The state the translation is in, for more information see Section 3.4.2.1.

type

The type of item being translated. The translation coordination robot accepts the following item as valid types in the pseudo-url to indicate a translatable item: po-debconf, debian-installer, po, man or wml (webwml is deprecated, wml should by used instead).

package

the name of the package where the document came from. www.debian.org is used for the wml files of the Debian web site cvs.

file

the filename of the document, it can contain other information such as the path to the file or the section for a manpage, so no other document in the same package should be referred the same.

The structure of name depends on the chosen type. In principle it's just an identifier, but it's strongly recommended to follow the following rules:

3.4.2.1. Translation states handled by the robot

The translation coordination robot can track what stage is a translation for any item through the use of the following keys in the "state" part of the pseudo-url:

TAF

("Travail À Faire", French for "translation to do", "taf" also means "work" in French slang) is sent to indicate that there is a document that needs to be worked on;

ITT

(Intent To Translate) indicates that there is a translator that is planning on working on a given translation. This helps preventing translators to duplicate their work;

RFR

(Request For Review) states than an initial translation is finished. The translator will attach the translation itself to the sent e-mail, for peer review. This key might be used more than once for the same item[2] if substantial changes have been made to the initial translation based on other's comments. Just like with CVS commit e-mails, translators expect a reply to these requests even if it's just to say "The translation is OK.";

ITR

(Intent To Review) a peer of the translation team notes that (s)he is working on a review of the translation and might take some (typically because the translation is large, or because the reviewer will not have time available until a given point in time) This is used to prevent the original translator to consider the translation as finished (send an LCFC, see below);

LCFC

(Last Chance For Comments) tells the team that the translator considers the translation to be finished and has included the comments from the review process. (S)he is giving a last chance for peers to review before the translation is submitted upstream. Typically, it is sent when there are no no ITR's, discussion following the RFR has ended and it has been three days since the RFR was sent. Most translation teams don't allow translators to do this unless at least one member of the team has reviewed the translator's work;

BTS#<bug number>

(Bug Tracking System) tells the team that a bug has been open to submit the translation to the maintainer. This is useful, since the translation robot can then automatically start checking if the bug report is still open and updates the translation status accordingly;

FIX#<bug number>

(bug FIXed) notes that an open bug has been fixed already (useful if the translation robot missed it being closed);

DONE

states that the translation has been finished and is now included upstream. This should be used in cases where no bug report is involved such as web site translations. Otherwise, the robot will handle DONE automatically by crawling the Bug Tracking System;

HOLD

put a translation on hold, when the original version has changed but there is no need to update the translation, e.g. the translator knows other modifications will be done soon on the translation and they don't want someone else to update it too quickly.

------------------------

▸ **INSTRUCTIONS**
**A.** In the passage on the translation coordination robot, rewrite the paragraph that begins "(Last Chance For Comments) tells the team" as a short bulleted list that keeps its main facts.
**B.** List every item type that the passage on the translation coordination robot says the robot accepts as valid in the pseudo-url.
**C.** According to the passage on the translation coordination robot, what does "taf" mean in French slang?

▸ **RECORD LIST**
------------------------

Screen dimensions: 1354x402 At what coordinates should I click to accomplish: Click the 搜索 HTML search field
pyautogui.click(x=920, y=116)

------------------------

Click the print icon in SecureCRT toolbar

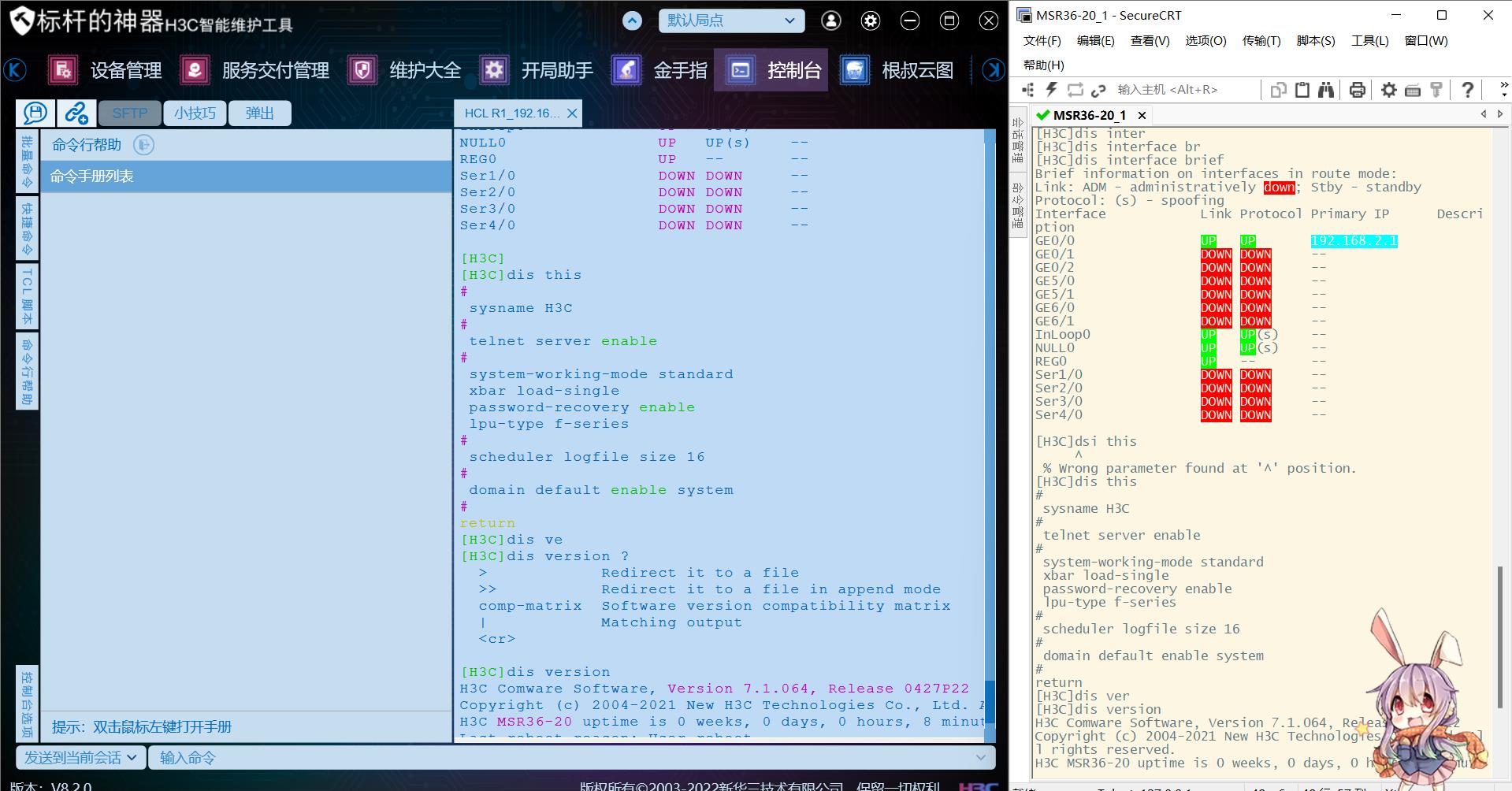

------------------------

▸ **TASK RESULTS**
**A.**
- LCFC tells the team that the translator considers the translation finished and has included the review comments.
- It gives peers a last chance to review before the translation is submitted upstream.
- It is typically sent when there are no ITRs, discussion following the RFR has ended, and three days have passed since the RFR was sent.
- Most teams allow it only if at least one team member has reviewed the translator's work.

**B.** po-debconf, debian-installer, po, man, wml

**C.** It means "work."